Michael’s paintings adopt a similar approach to the way that advertising and the media combine images of ‘high art’ or cultural resonance with banal everyday commodities. Sources from art history, design and fashion appear alongside plants, cars, food, text, logos and other commonplace objects. Michael approaches these subjects with the same indifference – isolating, splitting and repeating his subjects within the frame of the canvas so that they appear coolly detached and anonymous. Serial representations of iconic British culture and emblems of the middle classes, such as the classic brogue shoe and the new Mini Cooper, collide with the stylistic symbols of 1980s fashion, music and contemporary experience. References to subculture and the artist’s own life also feature in the work; quotations from Glaswegian bands appear as innocuous wallpaper-like backgrounds in his earlier paintings.

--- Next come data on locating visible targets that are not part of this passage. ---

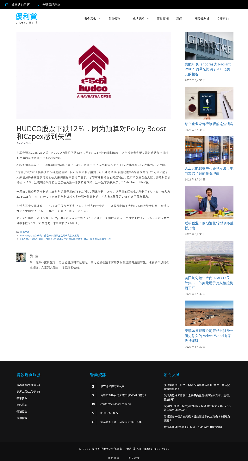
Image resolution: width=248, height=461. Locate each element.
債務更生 (21, 411)
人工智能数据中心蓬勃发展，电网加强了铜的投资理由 (209, 171)
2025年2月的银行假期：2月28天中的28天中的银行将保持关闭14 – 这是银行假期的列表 (65, 239)
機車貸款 (21, 398)
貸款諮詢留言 (20, 4)
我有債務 (114, 18)
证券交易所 (26, 232)
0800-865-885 (109, 413)
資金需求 (90, 18)
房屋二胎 (21, 391)
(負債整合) (33, 385)
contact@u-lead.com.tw (115, 404)
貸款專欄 (163, 18)
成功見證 (138, 18)
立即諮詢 (223, 18)
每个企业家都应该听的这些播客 (209, 123)
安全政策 (134, 458)
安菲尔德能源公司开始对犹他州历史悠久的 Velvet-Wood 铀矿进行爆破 (209, 335)
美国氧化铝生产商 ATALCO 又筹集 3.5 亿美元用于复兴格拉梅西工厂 (209, 282)
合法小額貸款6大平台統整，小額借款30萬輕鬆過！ (194, 427)
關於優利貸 (202, 18)
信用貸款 (21, 418)
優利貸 (27, 16)
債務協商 (21, 405)
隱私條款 (114, 458)
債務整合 (21, 385)
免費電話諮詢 (51, 4)
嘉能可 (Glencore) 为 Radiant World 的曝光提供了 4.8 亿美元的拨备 (208, 69)
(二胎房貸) (33, 391)
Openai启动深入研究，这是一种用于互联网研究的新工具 (49, 235)
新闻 (179, 18)
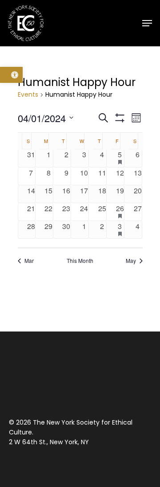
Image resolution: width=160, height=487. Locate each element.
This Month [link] (80, 260)
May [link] (131, 260)
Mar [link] (29, 260)
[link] (11, 75)
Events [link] (28, 94)
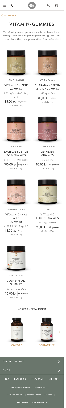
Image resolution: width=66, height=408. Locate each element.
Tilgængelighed (39, 402)
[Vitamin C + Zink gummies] (16, 62)
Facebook (20, 379)
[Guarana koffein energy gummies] (47, 62)
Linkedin (54, 379)
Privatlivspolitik (16, 395)
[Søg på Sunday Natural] (11, 5)
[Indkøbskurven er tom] (56, 5)
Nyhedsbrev (22, 402)
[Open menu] (4, 5)
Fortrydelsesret (42, 387)
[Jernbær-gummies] (47, 128)
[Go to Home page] (32, 5)
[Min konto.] (48, 5)
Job (7, 379)
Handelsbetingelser (20, 387)
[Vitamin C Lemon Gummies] (47, 191)
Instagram (37, 379)
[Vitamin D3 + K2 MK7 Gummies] (16, 191)
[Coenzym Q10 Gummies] (16, 257)
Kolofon (49, 395)
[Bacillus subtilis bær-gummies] (16, 128)
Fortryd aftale (34, 395)
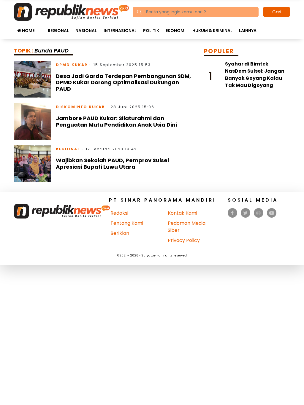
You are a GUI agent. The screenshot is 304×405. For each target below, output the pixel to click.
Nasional (86, 31)
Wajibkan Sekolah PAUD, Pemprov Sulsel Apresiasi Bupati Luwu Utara (112, 163)
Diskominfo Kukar (80, 106)
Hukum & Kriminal (212, 31)
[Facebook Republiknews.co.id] (232, 213)
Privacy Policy (184, 240)
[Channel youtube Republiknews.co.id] (271, 213)
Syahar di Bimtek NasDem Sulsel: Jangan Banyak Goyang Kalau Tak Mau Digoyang (254, 74)
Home (27, 31)
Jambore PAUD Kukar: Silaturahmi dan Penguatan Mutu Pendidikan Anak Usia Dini (116, 121)
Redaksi (119, 213)
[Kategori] (41, 27)
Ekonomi (176, 31)
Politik (151, 31)
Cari (276, 12)
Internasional (120, 31)
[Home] (71, 11)
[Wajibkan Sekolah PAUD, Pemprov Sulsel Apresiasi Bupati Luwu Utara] (32, 163)
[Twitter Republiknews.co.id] (245, 213)
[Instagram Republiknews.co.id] (258, 213)
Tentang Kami (126, 223)
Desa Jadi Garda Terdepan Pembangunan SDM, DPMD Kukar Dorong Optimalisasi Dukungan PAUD (123, 82)
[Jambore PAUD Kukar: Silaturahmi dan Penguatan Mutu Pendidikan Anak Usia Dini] (32, 121)
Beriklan (119, 233)
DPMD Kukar (72, 64)
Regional (58, 31)
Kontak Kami (182, 213)
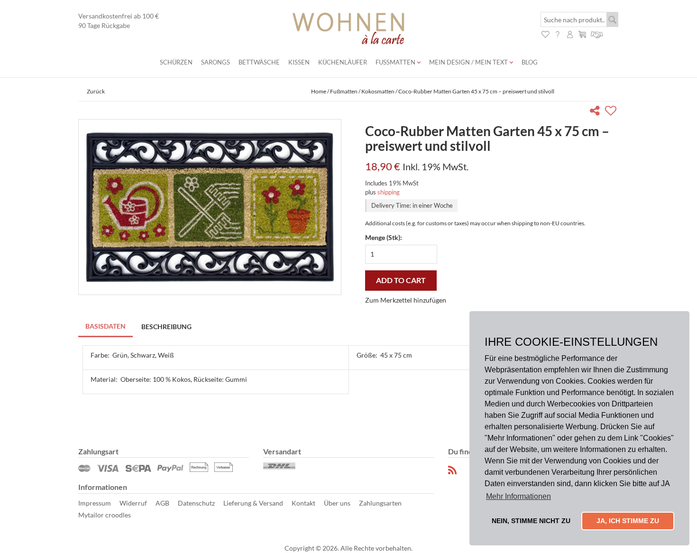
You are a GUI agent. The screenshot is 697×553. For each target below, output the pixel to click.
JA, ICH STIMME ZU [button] (627, 521)
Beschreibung (166, 327)
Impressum (94, 503)
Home (318, 91)
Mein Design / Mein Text (469, 62)
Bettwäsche (259, 62)
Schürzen (176, 62)
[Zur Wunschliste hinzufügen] (612, 112)
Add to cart (401, 280)
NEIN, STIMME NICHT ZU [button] (531, 521)
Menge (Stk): (383, 237)
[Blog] (453, 470)
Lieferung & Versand (253, 503)
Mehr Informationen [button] (518, 496)
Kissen (299, 62)
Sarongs (215, 62)
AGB (162, 503)
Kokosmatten (377, 91)
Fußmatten (396, 62)
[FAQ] (557, 33)
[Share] (597, 112)
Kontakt (303, 503)
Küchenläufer (342, 62)
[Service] (597, 33)
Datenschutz (196, 503)
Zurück (96, 91)
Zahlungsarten (380, 503)
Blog (530, 62)
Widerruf (133, 503)
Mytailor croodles (104, 515)
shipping (388, 192)
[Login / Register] (570, 33)
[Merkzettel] (545, 33)
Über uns (337, 503)
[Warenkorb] (582, 33)
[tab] (106, 327)
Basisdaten (105, 326)
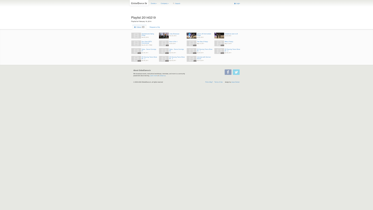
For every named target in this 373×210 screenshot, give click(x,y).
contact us (162, 76)
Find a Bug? (209, 82)
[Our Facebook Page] (228, 72)
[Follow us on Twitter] (236, 72)
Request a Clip (155, 27)
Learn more (153, 76)
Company (164, 3)
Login (238, 3)
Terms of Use (218, 82)
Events (153, 3)
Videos (140, 27)
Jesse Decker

The seemingly disparate nature of the combinations of images and references belies Michael’s meticulous and labour-intensive process. His paintings border on the forensic in their detail, yet Michael is more interested in the display of pointless labour and repetition than achieving perfection. His work reflects wider shifts within Internet culture and the vast economy of the circulation of images.
Echoing these themes, the exhibition Res Gestae at David Kordansky Gallery, Los Angeles (2011) combined repeated images of the high-street fashion, cult designers at work and examples of a final-year student presentation. It reflected on moments when general cultural ambience was on the verge of giving way to celebrity or commercial success. Paintings of well-known fashion designers alternated with imagery taken from wholesale magazines or advertising, combining references to the amateur, the subcultural and the rarefied.